■ What you need to do:
The answer must consist of the entries, copied exactly and in full.

[Saved entries]

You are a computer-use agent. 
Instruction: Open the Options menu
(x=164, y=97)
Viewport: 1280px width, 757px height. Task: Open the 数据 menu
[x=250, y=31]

■ Reply to the exercise:
You are a computer-use agent. 
Instruction: Open the Options menu
(x=164, y=97)
Viewport: 1280px width, 757px height. Task: Open the 数据 menu
[x=250, y=31]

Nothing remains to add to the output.